If you have two EFI partitions, Windows will stop looking once it finds the first one.
Which is actually a problem sometimes, as it will stop looking and use the first one it finds, even if it's on different drive than windows.
Imagine installing windows on a machine with two drives. Drive A already has an OS and an EFI partition, so you install Windows to drive B.
Except Windows will still go ahead and drop the bootloader onto drive A. Potentially breaking the OS that's there, plus setting up Windows in such a way that it requires drive A to boot. EVEN THOUGH THAT ISN'T WHERE YOU INSTALLED IT.
This is why guides tell you to install windows with only one drive connected. It's the only way to ensure it puts the bootloader and OS on the same drive.

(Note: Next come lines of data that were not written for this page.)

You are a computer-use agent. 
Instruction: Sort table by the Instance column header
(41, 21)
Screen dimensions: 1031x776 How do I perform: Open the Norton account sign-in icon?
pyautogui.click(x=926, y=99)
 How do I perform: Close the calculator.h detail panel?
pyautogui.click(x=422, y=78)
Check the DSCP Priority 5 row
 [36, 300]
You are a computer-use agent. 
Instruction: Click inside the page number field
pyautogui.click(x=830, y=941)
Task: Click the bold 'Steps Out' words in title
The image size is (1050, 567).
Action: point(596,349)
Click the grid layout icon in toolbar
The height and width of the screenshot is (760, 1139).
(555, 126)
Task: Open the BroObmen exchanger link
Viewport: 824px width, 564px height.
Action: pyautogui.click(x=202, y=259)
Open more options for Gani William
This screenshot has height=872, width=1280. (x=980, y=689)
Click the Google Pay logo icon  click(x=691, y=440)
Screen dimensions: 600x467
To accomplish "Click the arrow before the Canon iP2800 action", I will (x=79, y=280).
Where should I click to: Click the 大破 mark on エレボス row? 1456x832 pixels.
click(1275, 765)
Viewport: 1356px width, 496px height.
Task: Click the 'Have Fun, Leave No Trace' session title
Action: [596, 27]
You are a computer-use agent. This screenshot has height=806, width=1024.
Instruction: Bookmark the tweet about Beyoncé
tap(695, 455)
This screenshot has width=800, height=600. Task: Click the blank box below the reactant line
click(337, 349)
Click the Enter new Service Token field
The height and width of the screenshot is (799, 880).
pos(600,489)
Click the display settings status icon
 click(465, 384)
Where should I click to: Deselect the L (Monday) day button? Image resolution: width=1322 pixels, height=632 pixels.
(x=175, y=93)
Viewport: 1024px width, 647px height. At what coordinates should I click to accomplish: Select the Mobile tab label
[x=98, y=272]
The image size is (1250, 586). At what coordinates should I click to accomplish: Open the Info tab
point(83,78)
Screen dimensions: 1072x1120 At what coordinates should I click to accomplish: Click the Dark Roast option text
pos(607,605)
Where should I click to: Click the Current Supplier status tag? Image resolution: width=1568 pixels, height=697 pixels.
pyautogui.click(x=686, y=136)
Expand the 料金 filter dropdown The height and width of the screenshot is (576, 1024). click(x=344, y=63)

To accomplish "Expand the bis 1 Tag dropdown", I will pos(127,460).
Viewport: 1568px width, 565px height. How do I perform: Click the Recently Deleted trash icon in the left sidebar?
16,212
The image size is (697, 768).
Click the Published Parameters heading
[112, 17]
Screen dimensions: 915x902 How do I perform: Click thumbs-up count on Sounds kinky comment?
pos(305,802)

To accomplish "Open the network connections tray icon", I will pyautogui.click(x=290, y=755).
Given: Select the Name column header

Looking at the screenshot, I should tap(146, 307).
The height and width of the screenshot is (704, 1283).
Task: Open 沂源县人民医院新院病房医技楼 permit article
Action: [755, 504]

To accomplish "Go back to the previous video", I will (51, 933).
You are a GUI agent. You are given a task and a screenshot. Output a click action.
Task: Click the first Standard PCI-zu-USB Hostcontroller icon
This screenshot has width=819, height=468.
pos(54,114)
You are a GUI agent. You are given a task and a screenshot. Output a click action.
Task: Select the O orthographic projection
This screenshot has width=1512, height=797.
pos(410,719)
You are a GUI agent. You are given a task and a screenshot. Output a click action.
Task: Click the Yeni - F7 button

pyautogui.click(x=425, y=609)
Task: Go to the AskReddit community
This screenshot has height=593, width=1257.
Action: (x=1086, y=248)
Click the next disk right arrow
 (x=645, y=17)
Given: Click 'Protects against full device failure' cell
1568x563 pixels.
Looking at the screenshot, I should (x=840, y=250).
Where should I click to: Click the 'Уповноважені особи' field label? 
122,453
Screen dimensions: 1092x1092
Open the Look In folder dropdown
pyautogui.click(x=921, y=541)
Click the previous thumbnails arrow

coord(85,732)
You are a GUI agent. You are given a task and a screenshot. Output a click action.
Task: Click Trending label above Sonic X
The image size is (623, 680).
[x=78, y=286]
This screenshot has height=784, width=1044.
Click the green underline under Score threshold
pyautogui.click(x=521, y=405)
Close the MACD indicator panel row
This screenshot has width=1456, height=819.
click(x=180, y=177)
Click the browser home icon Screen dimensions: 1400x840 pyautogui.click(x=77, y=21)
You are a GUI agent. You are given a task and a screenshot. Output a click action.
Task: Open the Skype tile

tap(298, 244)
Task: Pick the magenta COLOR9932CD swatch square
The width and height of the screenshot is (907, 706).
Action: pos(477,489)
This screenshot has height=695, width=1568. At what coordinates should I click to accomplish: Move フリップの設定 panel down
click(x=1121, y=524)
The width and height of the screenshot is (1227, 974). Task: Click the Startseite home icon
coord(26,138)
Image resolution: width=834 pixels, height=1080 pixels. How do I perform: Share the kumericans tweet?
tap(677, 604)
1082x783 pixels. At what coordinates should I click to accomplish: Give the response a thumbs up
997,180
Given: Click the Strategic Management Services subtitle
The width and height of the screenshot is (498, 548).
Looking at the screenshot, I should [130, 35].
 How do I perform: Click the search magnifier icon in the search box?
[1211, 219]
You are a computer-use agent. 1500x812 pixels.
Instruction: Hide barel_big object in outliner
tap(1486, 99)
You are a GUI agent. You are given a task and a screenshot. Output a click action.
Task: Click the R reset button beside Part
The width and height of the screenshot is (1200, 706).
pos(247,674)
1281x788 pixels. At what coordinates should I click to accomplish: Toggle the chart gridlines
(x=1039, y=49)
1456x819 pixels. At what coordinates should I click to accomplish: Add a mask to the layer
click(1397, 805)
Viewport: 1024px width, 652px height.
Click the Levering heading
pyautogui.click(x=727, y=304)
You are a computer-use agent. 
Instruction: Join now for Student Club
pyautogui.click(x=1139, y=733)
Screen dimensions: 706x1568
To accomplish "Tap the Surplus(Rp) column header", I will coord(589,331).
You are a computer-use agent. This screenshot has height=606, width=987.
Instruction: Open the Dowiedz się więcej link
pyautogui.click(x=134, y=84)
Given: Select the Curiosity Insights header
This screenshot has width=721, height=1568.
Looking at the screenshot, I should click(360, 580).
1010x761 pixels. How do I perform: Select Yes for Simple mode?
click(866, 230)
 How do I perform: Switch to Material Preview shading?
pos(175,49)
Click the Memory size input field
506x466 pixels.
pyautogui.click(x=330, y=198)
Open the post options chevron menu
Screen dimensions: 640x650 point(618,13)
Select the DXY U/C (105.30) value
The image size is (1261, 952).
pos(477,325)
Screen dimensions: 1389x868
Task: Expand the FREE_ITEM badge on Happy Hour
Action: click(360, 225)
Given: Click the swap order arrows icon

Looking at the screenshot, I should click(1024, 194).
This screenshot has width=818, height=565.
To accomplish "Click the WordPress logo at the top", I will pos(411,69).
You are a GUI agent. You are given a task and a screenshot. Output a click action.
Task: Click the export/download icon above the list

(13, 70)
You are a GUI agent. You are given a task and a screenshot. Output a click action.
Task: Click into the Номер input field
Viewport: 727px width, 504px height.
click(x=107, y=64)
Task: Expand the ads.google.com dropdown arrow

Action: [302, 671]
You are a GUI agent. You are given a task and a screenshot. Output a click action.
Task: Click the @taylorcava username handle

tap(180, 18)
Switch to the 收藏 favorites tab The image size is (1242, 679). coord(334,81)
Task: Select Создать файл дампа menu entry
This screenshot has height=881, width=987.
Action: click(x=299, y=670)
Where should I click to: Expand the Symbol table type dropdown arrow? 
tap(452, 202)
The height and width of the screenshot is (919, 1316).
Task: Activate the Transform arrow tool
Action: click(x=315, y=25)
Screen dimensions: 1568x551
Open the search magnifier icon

Windows will know, its lik a cancer
Then Windows will fuck up the EFI entry itself. Easy to fix of course but a pain in the ass when you are just starting with Linux and have barely any idea other than reinstalling for the 10th time in a few weeks.
Grub refers to this as chainloading and I did it years ago successfully (though with windows 10). Everything has to be EFI boot so grub can see the windows bootloader.